Tergiverso, prendo tempo, rimando.
Perché scrivere di Raffaella Carrà al passato mi risulta alquanto difficile e doloroso. Farlo implica infatti tagliare il filo del palloncino colorato che mi lega al tempo della spensieratezza inconsapevole. Quello in cui bambina (ne avevo già scritto) ripetevo fino allo sfinimento, insieme a mia sorella, i passi dei suoi balletti, sperando che anche il mio caschetto tornasse subito a posto come il suo firmato Vergottini. E le sue canzoni sprigionavano immediatamente bollicine di felicità istantanea. Da bambina, da ragazza, da adulta. Fino all’altro ieri, a quella notizia-pugno che ti stende il cuore a terra e i pensieri volano altrove cercando di trattenere quanto è stato.

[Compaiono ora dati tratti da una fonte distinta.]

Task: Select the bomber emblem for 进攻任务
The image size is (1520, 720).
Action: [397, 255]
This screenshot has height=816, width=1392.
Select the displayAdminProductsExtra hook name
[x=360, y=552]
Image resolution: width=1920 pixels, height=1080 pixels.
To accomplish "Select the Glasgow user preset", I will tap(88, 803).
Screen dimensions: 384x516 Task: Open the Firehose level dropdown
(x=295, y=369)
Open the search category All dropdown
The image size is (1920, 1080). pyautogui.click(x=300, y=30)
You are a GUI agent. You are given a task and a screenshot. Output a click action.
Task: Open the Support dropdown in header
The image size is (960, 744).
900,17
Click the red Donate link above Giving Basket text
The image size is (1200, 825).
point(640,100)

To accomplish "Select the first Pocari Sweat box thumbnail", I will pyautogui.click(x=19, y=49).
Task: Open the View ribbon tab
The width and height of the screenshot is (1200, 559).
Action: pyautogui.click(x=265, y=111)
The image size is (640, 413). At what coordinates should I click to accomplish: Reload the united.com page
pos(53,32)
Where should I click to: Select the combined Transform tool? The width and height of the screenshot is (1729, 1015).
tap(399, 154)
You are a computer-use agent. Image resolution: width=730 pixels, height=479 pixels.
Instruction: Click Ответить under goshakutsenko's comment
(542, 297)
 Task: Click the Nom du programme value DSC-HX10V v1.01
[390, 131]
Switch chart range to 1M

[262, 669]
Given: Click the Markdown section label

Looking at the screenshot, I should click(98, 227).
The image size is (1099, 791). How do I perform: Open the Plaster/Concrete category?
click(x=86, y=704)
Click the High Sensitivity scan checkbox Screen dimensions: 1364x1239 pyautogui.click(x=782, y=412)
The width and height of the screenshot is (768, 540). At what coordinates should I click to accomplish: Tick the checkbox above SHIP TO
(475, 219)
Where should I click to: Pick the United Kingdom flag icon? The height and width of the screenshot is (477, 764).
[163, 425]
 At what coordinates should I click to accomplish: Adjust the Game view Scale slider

Sarà arduo sentire ancora il frizzo delle bollicine aprendo una di quelle mitiche “lattine” di Raffaella Carrà, in cui energia inesauribile e gioia sincera ti arrivavano dentro in modo talmente vigoroso da contagiarti, regalandoti appunto l’ebbrezza di una felicità immediata.
Grazie Raffaella, per i doni che ci hai fatto, per la leggerezza che hai emanato. La terra non può che esserti lieve.